What is Metro Vancouver’s position on using commercial digesters, or similar on-site technology to manage food waste from retail locations?
Metro Vancouver maintains that composting is the best way to manage organics. Sending them through the sewer system costs the region more money and doesn’t capture the same value from the compost. Digesting food waste does not align with many corporate sustainability guidelines aimed at protecting the environment and gaining maximum value from resources. Digesters are not currently prohibited by Metro Vancouver’s sewer use bylaw as long as they are operated in a way that fully complies with that bylaw. Digesters not in compliance are subject to regulatory action. Commercial operators require a liquid waste discharge permit to release materials into the sewer system. Visit
here or contact Metro Vancouver’s Regulation and Enforcement division at 604-436-6737 or email
What about other on-site technologies that do recover material or energy from organics. Are any viable in this region?
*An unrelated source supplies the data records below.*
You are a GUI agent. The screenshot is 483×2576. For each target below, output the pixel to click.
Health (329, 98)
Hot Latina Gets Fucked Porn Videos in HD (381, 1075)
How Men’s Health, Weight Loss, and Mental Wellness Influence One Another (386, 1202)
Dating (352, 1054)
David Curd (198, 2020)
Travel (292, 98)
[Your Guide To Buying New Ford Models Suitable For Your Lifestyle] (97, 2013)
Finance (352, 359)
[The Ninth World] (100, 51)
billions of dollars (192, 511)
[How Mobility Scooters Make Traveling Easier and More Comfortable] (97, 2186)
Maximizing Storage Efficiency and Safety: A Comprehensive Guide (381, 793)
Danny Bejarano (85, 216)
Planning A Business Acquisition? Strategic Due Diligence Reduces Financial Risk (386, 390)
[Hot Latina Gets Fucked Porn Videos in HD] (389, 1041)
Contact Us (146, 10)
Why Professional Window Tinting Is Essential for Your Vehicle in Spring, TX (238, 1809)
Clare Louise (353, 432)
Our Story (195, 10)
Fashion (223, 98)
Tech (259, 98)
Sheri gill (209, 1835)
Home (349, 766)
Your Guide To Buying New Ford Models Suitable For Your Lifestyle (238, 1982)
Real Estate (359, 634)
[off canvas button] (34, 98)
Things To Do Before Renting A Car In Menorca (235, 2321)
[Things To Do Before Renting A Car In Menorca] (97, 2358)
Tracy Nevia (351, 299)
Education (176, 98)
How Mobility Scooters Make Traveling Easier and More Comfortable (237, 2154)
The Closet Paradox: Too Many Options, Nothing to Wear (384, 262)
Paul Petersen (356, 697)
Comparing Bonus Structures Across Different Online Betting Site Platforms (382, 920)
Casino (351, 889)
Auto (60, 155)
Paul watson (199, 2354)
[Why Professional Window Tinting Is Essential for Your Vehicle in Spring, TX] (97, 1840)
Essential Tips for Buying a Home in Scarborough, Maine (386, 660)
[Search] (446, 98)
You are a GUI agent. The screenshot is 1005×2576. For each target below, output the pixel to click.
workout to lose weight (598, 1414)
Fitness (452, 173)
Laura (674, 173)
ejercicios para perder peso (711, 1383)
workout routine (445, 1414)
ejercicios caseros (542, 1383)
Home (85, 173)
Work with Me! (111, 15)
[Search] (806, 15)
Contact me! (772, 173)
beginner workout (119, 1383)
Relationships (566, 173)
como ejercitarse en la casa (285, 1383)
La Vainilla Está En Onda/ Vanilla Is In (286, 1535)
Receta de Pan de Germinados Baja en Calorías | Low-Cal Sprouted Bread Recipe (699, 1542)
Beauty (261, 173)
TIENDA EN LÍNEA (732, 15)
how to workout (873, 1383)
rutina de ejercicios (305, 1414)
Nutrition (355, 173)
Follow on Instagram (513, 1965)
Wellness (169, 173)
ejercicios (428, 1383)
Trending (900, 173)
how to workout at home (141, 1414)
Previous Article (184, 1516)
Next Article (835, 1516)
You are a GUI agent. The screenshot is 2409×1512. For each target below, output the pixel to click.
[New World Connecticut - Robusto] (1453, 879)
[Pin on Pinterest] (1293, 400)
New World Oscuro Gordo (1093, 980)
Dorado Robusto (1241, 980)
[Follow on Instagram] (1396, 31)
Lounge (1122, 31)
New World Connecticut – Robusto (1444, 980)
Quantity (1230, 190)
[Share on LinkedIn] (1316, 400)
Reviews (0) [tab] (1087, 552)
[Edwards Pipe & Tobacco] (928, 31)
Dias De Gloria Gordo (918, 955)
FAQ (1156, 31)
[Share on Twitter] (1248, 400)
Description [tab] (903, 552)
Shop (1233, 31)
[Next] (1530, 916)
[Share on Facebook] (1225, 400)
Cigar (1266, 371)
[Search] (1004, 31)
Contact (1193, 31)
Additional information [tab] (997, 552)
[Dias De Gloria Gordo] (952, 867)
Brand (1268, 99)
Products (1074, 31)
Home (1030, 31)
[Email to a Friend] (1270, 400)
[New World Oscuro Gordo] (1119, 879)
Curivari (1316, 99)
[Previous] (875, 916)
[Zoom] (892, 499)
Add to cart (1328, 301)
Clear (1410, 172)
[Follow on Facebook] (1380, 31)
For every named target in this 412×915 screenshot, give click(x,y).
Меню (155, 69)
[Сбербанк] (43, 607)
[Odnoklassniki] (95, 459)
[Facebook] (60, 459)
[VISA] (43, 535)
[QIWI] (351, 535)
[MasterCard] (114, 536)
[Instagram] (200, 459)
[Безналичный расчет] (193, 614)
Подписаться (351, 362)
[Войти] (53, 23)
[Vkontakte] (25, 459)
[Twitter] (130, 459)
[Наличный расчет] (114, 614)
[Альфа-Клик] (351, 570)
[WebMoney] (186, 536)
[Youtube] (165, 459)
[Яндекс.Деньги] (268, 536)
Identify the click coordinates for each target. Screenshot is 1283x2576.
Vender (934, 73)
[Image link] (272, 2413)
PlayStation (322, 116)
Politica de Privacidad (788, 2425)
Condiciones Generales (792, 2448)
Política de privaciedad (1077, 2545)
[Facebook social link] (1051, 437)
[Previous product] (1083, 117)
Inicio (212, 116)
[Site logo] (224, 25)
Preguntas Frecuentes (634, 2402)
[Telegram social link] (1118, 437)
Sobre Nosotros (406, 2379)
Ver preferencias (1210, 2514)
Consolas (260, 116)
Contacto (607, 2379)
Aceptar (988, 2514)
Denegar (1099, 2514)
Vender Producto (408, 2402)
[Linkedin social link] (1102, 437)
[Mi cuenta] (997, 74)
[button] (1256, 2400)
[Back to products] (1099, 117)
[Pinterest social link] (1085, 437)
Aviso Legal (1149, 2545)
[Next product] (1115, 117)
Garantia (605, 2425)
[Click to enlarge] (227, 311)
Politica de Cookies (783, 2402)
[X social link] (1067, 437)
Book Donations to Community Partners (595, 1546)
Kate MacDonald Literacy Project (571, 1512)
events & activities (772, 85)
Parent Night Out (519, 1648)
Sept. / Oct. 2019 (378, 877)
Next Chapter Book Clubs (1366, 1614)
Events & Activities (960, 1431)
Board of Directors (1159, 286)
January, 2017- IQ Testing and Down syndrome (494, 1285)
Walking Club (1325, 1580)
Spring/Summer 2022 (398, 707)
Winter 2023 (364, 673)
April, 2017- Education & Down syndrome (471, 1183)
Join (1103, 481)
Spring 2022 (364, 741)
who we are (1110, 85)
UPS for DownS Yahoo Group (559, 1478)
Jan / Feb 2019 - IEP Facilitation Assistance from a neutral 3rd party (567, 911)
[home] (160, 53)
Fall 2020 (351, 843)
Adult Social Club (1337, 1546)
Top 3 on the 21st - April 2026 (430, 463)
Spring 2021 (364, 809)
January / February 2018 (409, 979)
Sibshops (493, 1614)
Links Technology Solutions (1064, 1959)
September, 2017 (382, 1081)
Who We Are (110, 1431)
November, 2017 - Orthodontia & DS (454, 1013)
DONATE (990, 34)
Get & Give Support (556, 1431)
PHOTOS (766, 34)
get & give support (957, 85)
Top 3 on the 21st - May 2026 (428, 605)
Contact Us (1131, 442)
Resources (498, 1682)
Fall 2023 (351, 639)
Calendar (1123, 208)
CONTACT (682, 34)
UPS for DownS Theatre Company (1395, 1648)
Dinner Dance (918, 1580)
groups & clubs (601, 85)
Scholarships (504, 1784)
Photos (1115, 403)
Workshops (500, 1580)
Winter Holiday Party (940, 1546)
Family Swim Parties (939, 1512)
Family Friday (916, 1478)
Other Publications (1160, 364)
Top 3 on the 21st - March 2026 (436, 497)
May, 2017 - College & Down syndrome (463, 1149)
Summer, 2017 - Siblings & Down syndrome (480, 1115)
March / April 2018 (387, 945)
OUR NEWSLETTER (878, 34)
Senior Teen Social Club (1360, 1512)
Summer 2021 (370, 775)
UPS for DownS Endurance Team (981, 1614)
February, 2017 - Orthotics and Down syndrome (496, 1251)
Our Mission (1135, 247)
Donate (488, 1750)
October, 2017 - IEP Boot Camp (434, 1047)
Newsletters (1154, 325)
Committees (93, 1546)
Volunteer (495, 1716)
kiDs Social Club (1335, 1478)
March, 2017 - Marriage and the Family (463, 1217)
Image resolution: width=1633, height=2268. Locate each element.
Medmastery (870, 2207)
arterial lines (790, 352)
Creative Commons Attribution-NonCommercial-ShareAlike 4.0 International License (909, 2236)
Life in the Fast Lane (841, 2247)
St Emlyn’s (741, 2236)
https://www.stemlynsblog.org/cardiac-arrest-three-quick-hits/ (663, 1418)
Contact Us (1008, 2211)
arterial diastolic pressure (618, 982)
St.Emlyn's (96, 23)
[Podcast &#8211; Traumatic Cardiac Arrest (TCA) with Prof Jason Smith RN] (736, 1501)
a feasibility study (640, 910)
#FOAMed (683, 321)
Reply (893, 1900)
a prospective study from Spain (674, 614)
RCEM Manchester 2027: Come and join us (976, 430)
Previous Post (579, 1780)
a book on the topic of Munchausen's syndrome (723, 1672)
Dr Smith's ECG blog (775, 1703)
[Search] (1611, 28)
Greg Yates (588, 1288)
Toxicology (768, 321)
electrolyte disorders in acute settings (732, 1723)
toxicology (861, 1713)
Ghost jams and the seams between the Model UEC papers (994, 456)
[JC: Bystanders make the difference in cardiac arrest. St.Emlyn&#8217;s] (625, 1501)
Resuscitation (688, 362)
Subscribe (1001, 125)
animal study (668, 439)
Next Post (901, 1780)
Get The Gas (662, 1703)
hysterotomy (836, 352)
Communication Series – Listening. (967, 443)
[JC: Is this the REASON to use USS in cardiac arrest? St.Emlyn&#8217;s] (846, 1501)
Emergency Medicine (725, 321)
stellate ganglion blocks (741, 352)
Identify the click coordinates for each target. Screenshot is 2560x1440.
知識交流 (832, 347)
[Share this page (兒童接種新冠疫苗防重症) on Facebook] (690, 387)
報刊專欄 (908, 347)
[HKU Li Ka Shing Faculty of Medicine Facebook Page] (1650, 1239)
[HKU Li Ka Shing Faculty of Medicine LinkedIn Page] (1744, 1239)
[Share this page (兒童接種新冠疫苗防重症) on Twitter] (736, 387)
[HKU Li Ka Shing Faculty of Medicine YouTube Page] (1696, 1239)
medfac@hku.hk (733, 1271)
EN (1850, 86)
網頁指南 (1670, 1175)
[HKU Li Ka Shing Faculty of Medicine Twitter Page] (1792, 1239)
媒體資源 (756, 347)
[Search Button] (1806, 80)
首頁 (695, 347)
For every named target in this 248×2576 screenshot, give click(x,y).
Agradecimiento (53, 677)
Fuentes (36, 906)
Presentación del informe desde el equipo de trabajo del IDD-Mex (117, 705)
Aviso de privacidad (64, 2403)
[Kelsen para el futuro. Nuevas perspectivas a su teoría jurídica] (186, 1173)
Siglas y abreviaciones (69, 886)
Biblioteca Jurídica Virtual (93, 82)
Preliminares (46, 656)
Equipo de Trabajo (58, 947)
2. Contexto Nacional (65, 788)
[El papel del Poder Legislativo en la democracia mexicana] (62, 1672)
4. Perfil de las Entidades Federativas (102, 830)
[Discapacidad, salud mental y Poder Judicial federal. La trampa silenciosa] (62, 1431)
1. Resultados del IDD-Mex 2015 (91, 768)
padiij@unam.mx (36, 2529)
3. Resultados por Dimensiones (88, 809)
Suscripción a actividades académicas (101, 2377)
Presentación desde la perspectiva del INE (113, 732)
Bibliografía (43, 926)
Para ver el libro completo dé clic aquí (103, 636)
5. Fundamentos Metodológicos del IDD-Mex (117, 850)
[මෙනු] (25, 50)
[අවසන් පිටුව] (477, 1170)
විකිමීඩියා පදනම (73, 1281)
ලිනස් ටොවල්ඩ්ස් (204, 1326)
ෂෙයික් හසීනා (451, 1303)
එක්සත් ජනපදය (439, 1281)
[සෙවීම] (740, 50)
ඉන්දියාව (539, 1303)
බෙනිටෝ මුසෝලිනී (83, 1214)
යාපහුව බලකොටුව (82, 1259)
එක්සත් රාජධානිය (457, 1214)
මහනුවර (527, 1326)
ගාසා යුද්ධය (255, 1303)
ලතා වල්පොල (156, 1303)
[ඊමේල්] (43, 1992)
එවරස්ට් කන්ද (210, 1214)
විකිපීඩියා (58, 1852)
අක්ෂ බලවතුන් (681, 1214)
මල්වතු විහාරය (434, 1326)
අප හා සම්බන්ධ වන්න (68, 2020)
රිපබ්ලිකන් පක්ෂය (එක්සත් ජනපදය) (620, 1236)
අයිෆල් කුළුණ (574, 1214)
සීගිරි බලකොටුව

There are businesses managing their organics on site. This report compares various options available in Canada. Its focus is on currently used and available methods to store, de-water, condense or compost organics material on-site. Criteria for the reviews include operational costs, corporate sustainability, footprint, and maintenance. View report
What kind of capacity is available for hauling, de-packaging and processing for the volume of organic material Metro Vancouver anticipates?
Many hauling companies offer food waste collection services. Currently, there are de-packaging facilities in the eastern and western parts of the region. The Recycling Council of BC staff can provide a list of commercial hauling and depackaging services. Contact the Recycling Hotline at 604-REC-YCLE (732-9253).
Substantial new processing capacity is under development to recycle the additional food and compostable materials that will be separated for recycling once the Organics Disposal Ban is fully implemented. The progressive implementation of the disposal ban will give time for the new capacity to align with the additional needs.
What other cities in North America have a disposal ban like this one, and are other food retailers dealing with those regulations. What about the costs to comply?
Organics disposal bans exist in other places around the world. Costs of those programs are manageable. Examples include Ireland, Massachusetts, Portland, Halifax and Nanaimo.
There is still a lot of recyclable material in typical commercial waste loads. Removing all cardboard and recyclable plastics for example will allow reductions in waste bin size or hauling frequency.
Complying with this regulation aligns with many corporate sustainability goals, and can often be considered in greenhouse gas emission targets. Methane is a powerful greenhouse gas that contributes to global warming. In a landfill, food scraps decompose without access to oxygen and produce methane, whereas proper composting avoids producing the methane. Read the report from ClimateSmart Businesses Inc.
What is Metro Vancouver doing to help make this initiative work?
Metro Vancouver is responsible for managing the waste generated in our region, including meeting the goals set in the Solid Waste Plan, which were derived from public input.
- Waste reduction and improved recycling are key goals.
- Removing organics from landfilling, and recovering nutrients is a priority.
We recognize this is a significant change for some businesses and have engaged and consulted on the disposal ban details, created a six month grace period where businesses will be informed of infractions and not fined, and phased in the ban enforcement to impact higher volume wastes earlier.
Metro Vancouver is able to influence removing food from the regions landfills by:
- setting the regulation at the disposal facilities
- supporting a price differential for green vs solid waste tipping fees to offer a cost advantage to composting over landfilling
- encourage private investment in processing facilities
- convening major organics generating sectors to look for collective, sector-wide ways to improve waste reduction and recycling
- producing tool kits, best practice guides, case studies and information
- encouraging consistent messages, images and recycling collection programs for end-users among cities and private businesses across the region, which improves recycling rates.
- creating mandatory space and access and other related bylaws for new buildings and major renovations
- assessing the waste produced region wide and continuously identify targets for reduction
- supporting Extended Producer Responsibility and other programs.